Università. FdI: fondamentale riportare al centro settore strategico

“Senza l’Università non c’è futuro per l’Italia. Volano dell’economia e palestra per le classi dirigenti di una Nazione che voglia essere protagonista degli scenari politici e globali, l’Università deve essere al centro di azioni che puntino a renderla protagonista come risorsa strategica fondamentale. Nella consapevolezza della eccellenza scientifica, didattica, culturale e creativa che l’Università rappresenta per l’Italia, nonostante la fase di decadenza strutturale che la attanaglia da tempo.” Questo l’oggetto dell’incontro di oggi organizzato dal Dipartimento in collaborazione con l’Ufficio Studi di Fratelli d’Italia dal titolo “Meritarsi il futuro. Proposte per il governo del mondo accademico”.
Ad introdurre i lavori il capogruppo alla Camera Francesco Lollobrigida, il quale ha ribadito la necessità di riportare al centro l’Università, che fin dal medioevo ha segnato positivamente la nostra storia ma che nel corso degli ultimi anni ha avuto sempre minore attenzione dalle istituzioni. “È fondamentale – aggiunge – investire sulla ricerca, sull’università e su quello che è il nostro modello di innovazione della Nazione. Bisogna farlo all’interno di un quadro sistemico, basato su una visione, su valori di riferimento e programmi omogenei, con un sano pragmatismo che sappia affrontare di volta in volta le emergenze. Sempre tenendo e davanti a sé gli obiettivi strategici del dopodomani”.
Prosegue il senatore Antonio Iannone, capogruppo in commissione al Senato : “Dai confronti con le rappresentanze di categorie abbiamo raccolto una serie di suggerimenti e dall’opposizione stiamo pian piano sanando un grave deficit delle istituzioni e del Governo, che è quello di non consentire ad una forza politica – che oggi risulta essere il primo partito in Italia – di discutere delle sue proposte emendative che recepivano molte delle istanze pervenute dal mondo accademico” e prosegue: “Noi crediamo che la democrazia richieda un continuo confronto e che il lavoro che da sempre svolge FdI in questo senso, è l’unico modo per costruire la migliore proposta di governo possibile”. Anche l’onorevole Paola Frassinetti, responsabile Dipartimento alla Camera ci tiene a sottolineare che “per FdI l’Universita degli ultimi anni ha puntato più a creare concorrenza tra Atenei piuttosto che cercare di creare uguali condizioni di partenza a sostegno dei capaci e meritevoli.
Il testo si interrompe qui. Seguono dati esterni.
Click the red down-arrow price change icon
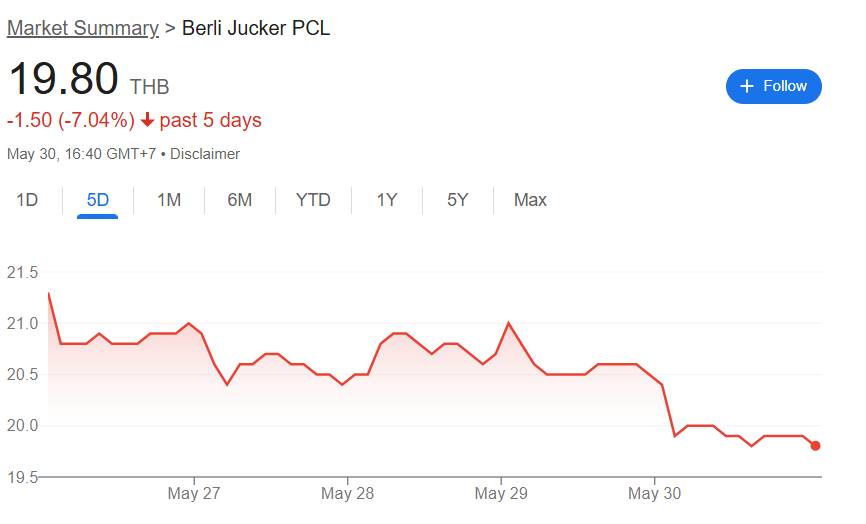Viewport: 866px width, 524px height. pyautogui.click(x=147, y=120)
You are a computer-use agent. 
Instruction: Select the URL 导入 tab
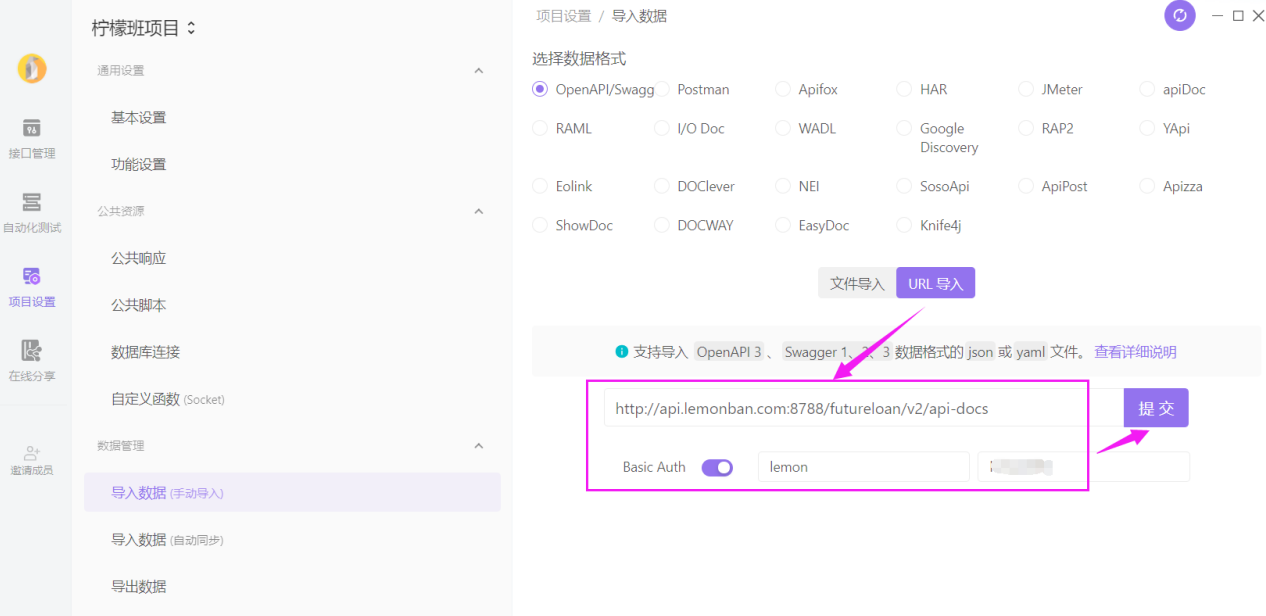(x=935, y=283)
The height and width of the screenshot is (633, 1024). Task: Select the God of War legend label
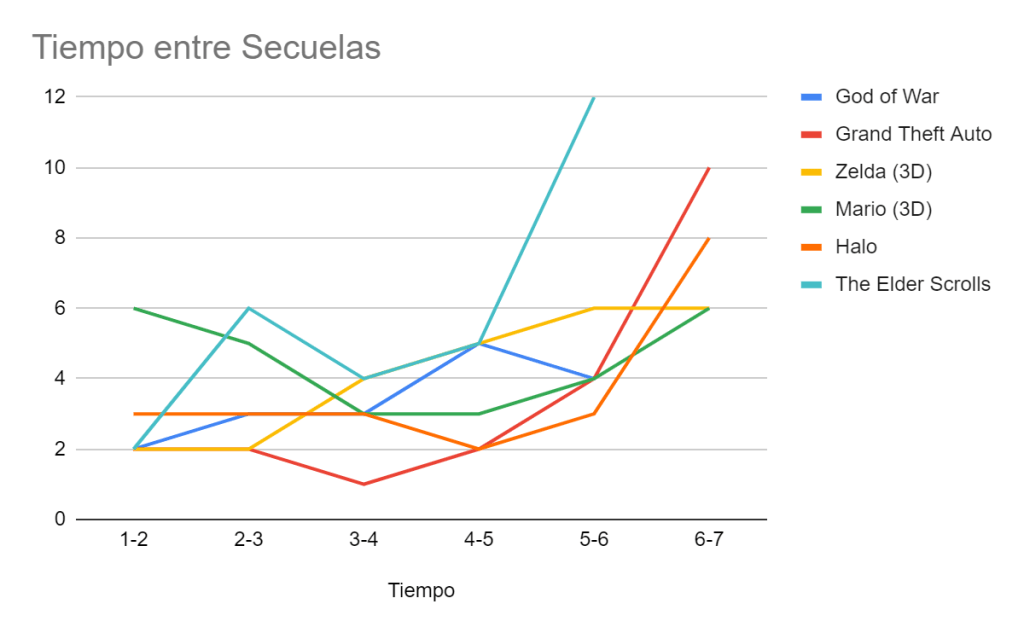pyautogui.click(x=887, y=97)
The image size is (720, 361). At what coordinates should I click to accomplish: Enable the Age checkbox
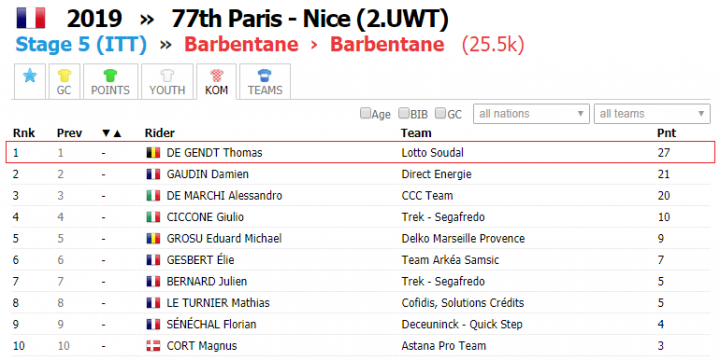tap(365, 113)
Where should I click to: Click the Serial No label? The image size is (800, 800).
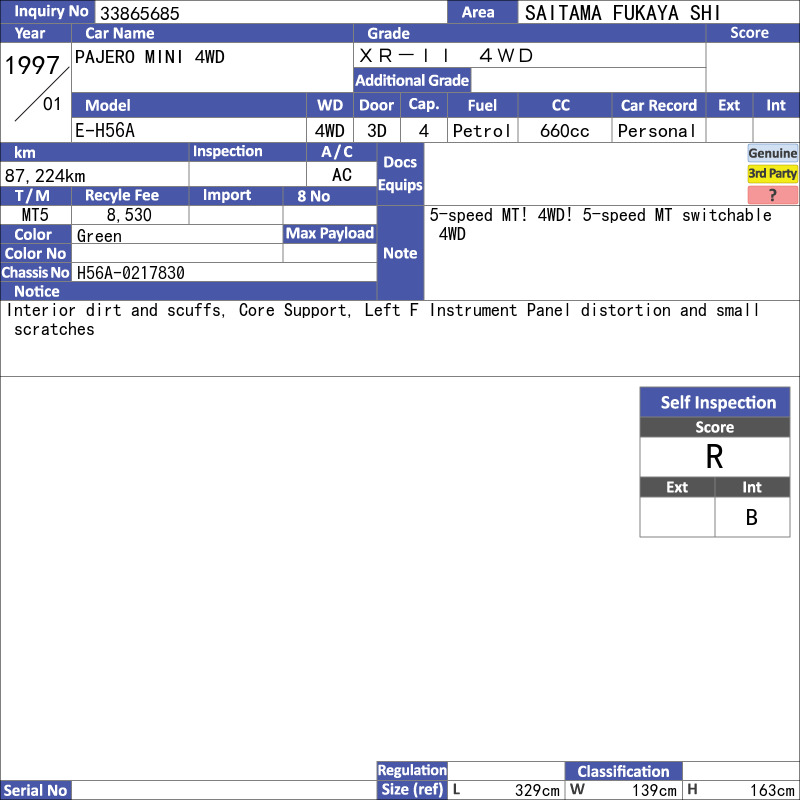click(x=35, y=790)
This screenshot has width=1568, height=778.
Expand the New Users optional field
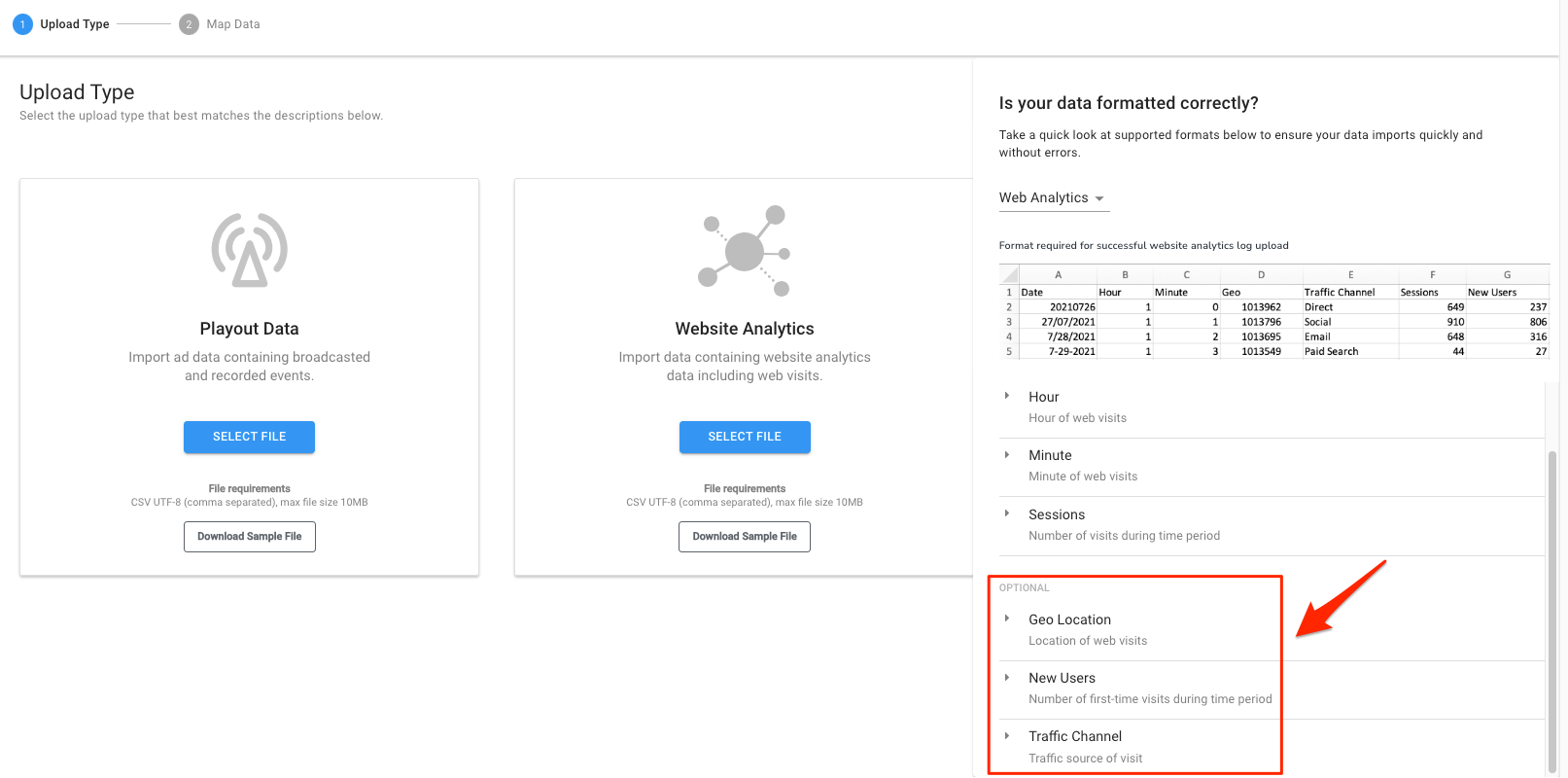click(x=1007, y=677)
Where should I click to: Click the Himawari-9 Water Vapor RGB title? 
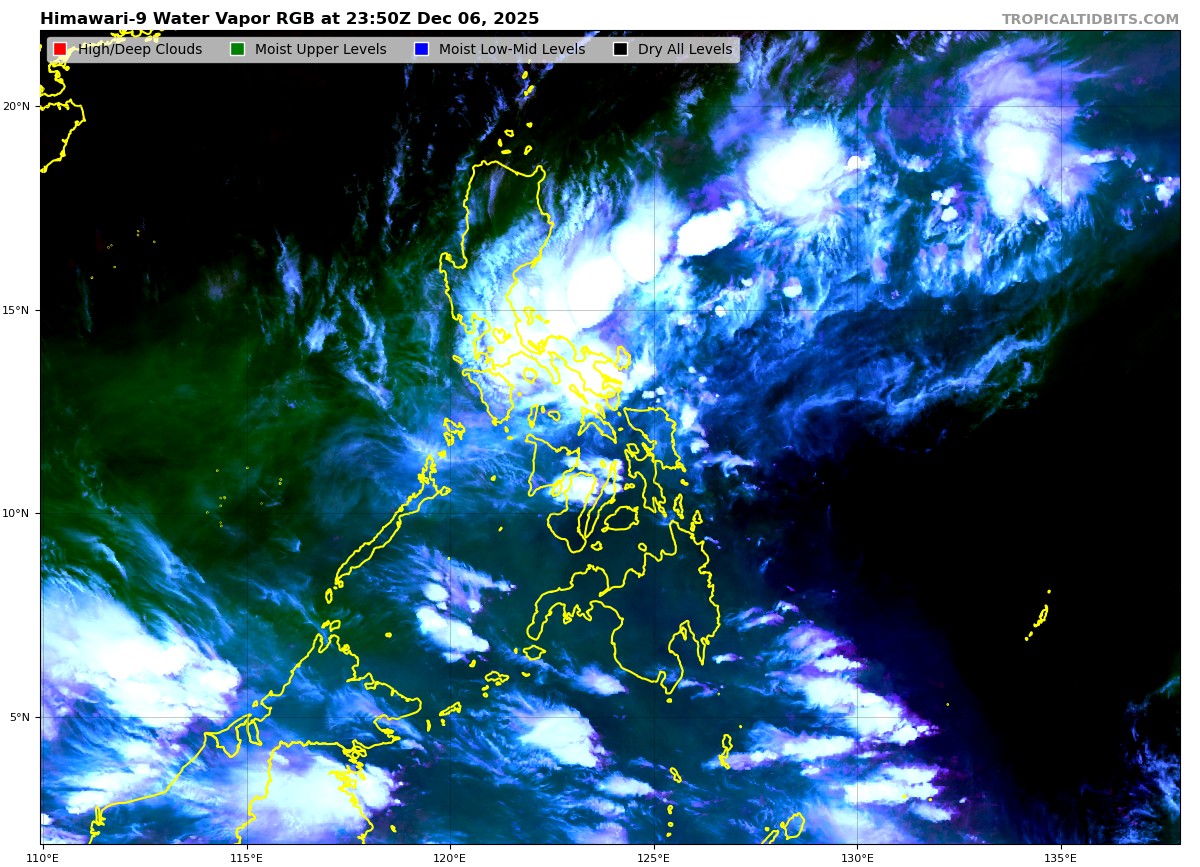coord(289,19)
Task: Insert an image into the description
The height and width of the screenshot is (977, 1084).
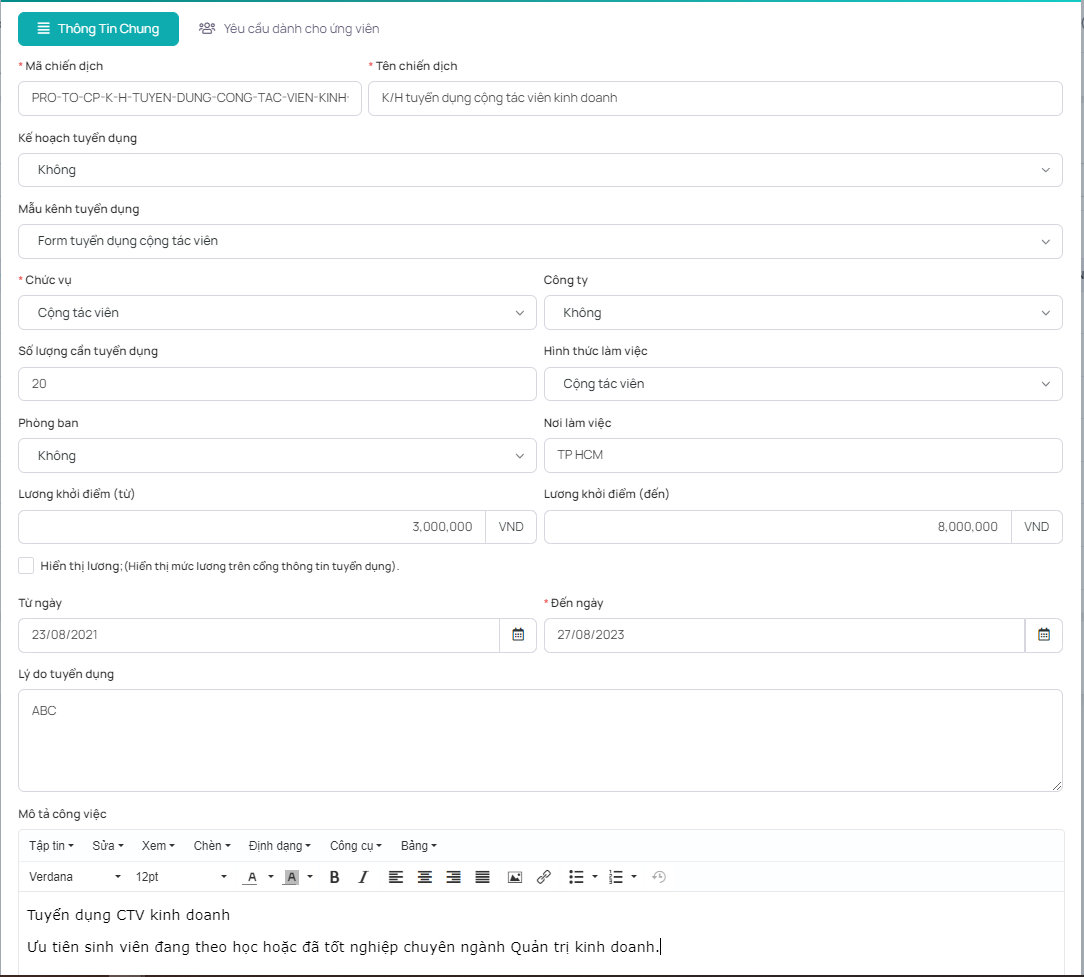Action: [515, 877]
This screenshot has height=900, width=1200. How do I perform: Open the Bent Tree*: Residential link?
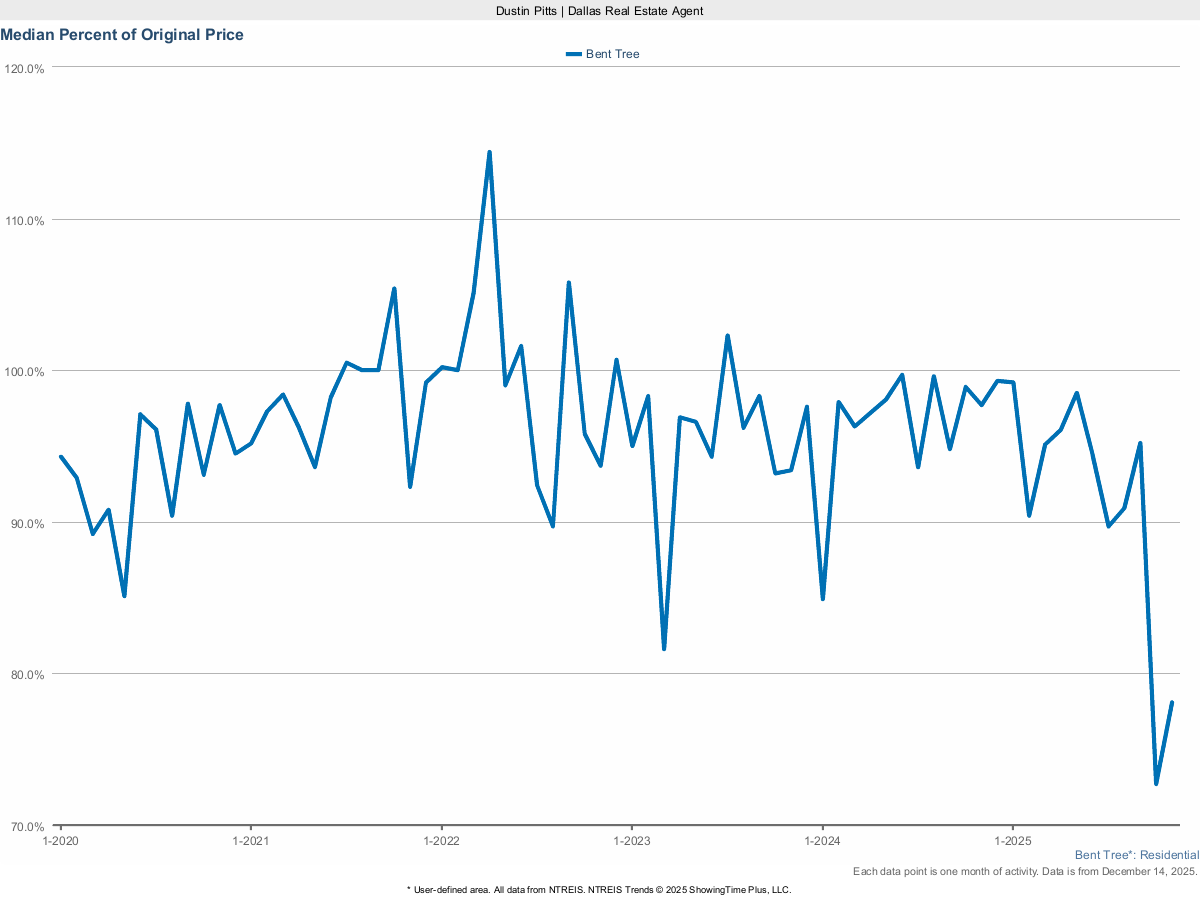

Per frenare la fuga dei cervelli e ridurre la precarizzazione FdI ha proposto il ripristino della figura del ricercatore a tempo indeterminato.” Mantre l’ Onorevole Federico Mollicone, componente commissione Cultura alla Camera, ricordando come nessun ateneo italiano si trovi nella top 100 mondiale, a causa, purtroppo, del sotto finanziamento a loro destinato, ricorda che “una mancanza di risorse comporta una minore competitività e attrazione da parte dei ricercatori, e quindi la dannosa fuga di cervelli dalla nostra Nazione” . Poi conclude: “Fratelli d’Italia crede che oltre ad un aumento dei fondi, serva una riforma complessiva tenendo conto degli standard internazionali di competitività. Io come responsabile innovazione sto lavorando anche ad una proposta di legge sulle materie ‘Stem’, perché dobbiamo essere in prima fila sulla sfida dell’innovazione, pur mantenendo una visione umanistica anche della scienza”.